Pour en finir avec la drogue, une métaphore simple, puis l'analyse d'un chef d'oeuvre du cinéma, mon film préféré, qui en montre les limites irréfutables.

Quand on commence à sortir dans des soirées glam parisiennes, on s'imagine que l'on ressemble à Audrey Hepburn dans Breakfast at Tiffany's, alors que c'est plutôt Johnny Deep et Benicio del Toro dans Las Vegas Parano, au moment où ils s'enferment dans une piaule de motel et s'envoient toutes les drogues possibles et imaginables qu'ils ont ramenées dans une valise. Une queue de lézard pousse sur Johnny Deep et l'autre a des envies de meurtre, délirium extrême et intoxiqué digne de William Burroughs. On se dit qu'il serait plus agréable de fumer une herbe excellente, allongé dans un sofa en écoutant le sublime premier album de Sébastien Tellier, Politics, ou la chanson douce amère de Lou Reed, "Ecstasy", dans une ambiance à la Nancy Botwin de la série Weeds. De la Hayes ou de la Orange Bud, c'est la meilleure défonce, je vous assure.

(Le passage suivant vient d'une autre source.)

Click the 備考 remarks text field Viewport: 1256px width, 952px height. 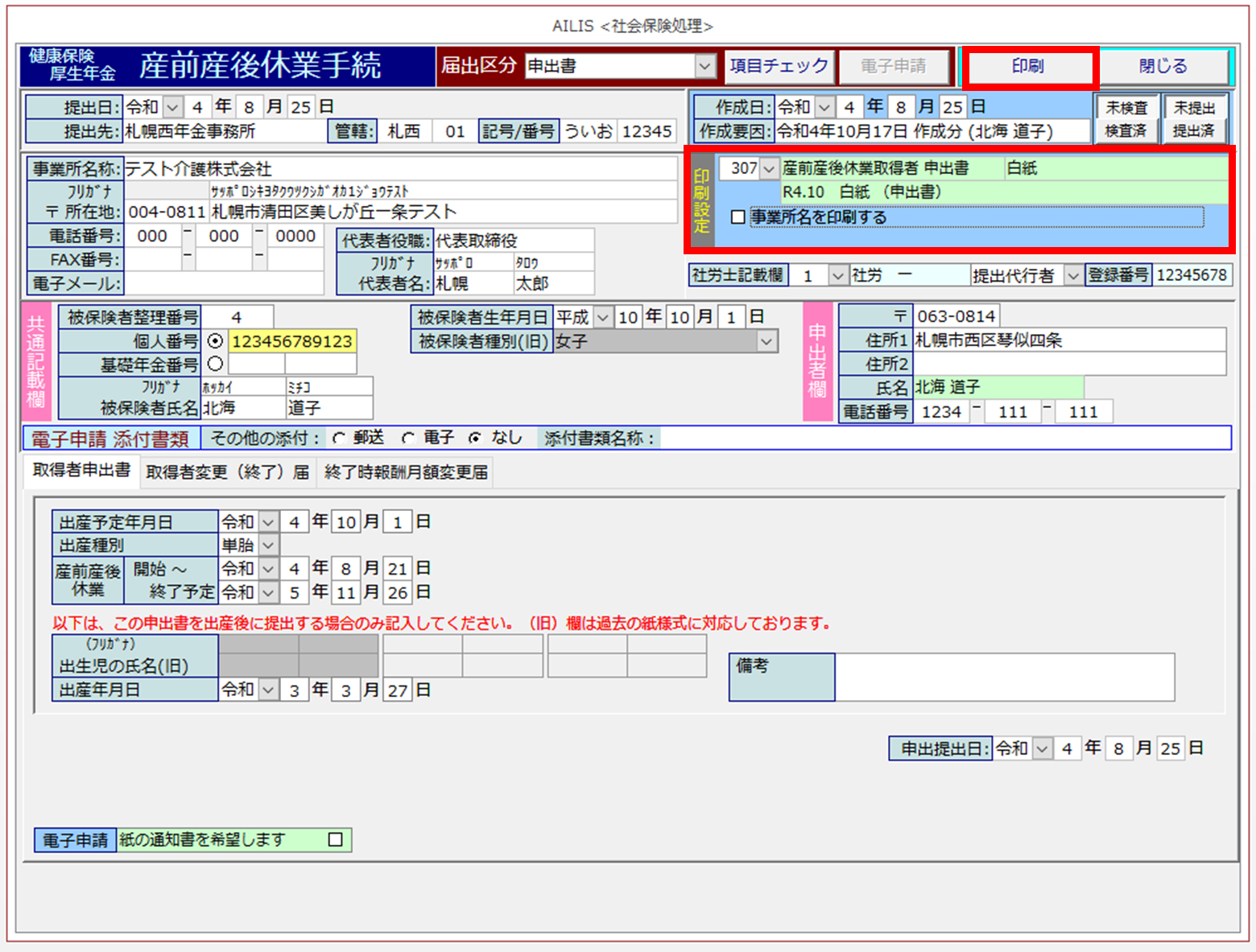pos(1004,677)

C'est comme si vous dansiez sur la drum'n' bass punk des George Leningrad, l'album Sur les traces de Black Eskimo, en plein milieu du Mathis, où tout le monde discute à pas feutrés. Il faut faire bonne figure, rester calme et polie, alors que la tête est stressée au maximum par la cocaïne, que l'on a envie de hurler, de taper quelqu'un et de retourner immédiatement reprendre un trait, plus gros, pour s'abrutir, et accentuer la distance avec les gens, surtout quand il faut être digne socialement, comme l'exige la bonne société culturelle et bourgeoise d'une ville comme Paris. Ce qui serait parfait, écouter la musique de In Flagranti, les deux albums disco-punk, Wronger than anyone else et Brash & Vulgar (label Codek) dans un bar branché de New York, juste un peu perchée avec un blunt et du champagne.

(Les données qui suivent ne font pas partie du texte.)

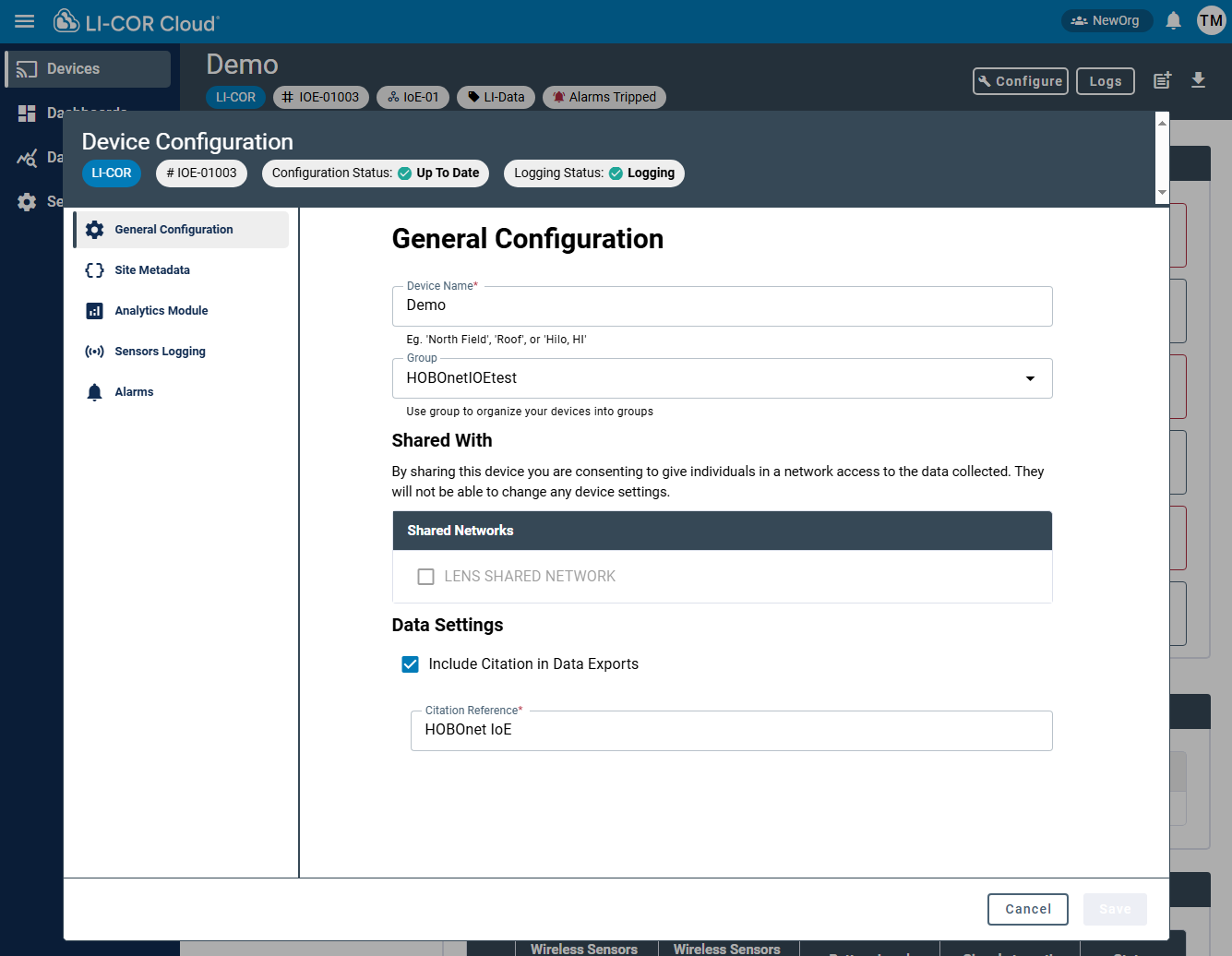Viewport: 1232px width, 956px height.
Task: Open the NewOrg organization selector
Action: (1106, 20)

Alors, le chef d'oeuvre, Les Nuits de la pleine lune d'Eric Rohmer, le film qui me touche le plus profondément, dans lequel je me reconnais d'une manière très intime, intransmissible, pas juste explicitement, mais à plusieurs niveaux très significatifs, les signes du destin : Rohmer est un cinéaste que j'aime pour cette apparente douceur qui contient les pires passions, le film est interprété par la plus belle égérie junkie, Pascale Ogier, maigre et délicate dans ce dernier souffle - elle meurt d'overdose à l'héroïne dès la fin du tournage, sans même avoir vu le film - la musique est composé par un groupe proto-punk de la scène française du début des années 80, Elli & Jacno, dont la BO est à tomber par terre. Moment magique, Pascale Ogier danse sur "Les Tarots", à côté d'Elli, aussi chou qu'elle, la chanteuse et l'actrice dégagent la même mélancolie insouciante. Les Nuits de la pleine lune date de 1984, dernière année de ma période de prédilection, celle du post-punk, qui se situe entre 1978 et 1984. Fabrice Luchini est formidable dans ce premier rôle important, où il a déjà créé son personnage de séducteur gauche et un peu teigne. L'histoire est magnifique, celle d'une jeune femme qui ne peut choisir entre vivre avec son homme, dans un joli pavillon de banlieue, et la vie de fête, de célibataire qui sort tous les soirs, pour danser avec son pote amoureux et fidèle. Inclu dans la série à voir absolument "Comédies et Proverbes", ce film illustre un dicton champenois : "Qui a deux femmes perd son âme, Qui a deux maisons perd la raison." Cela dépend du moment, après plusieurs années de bringue, chiller à la maison, c'est quand même cool.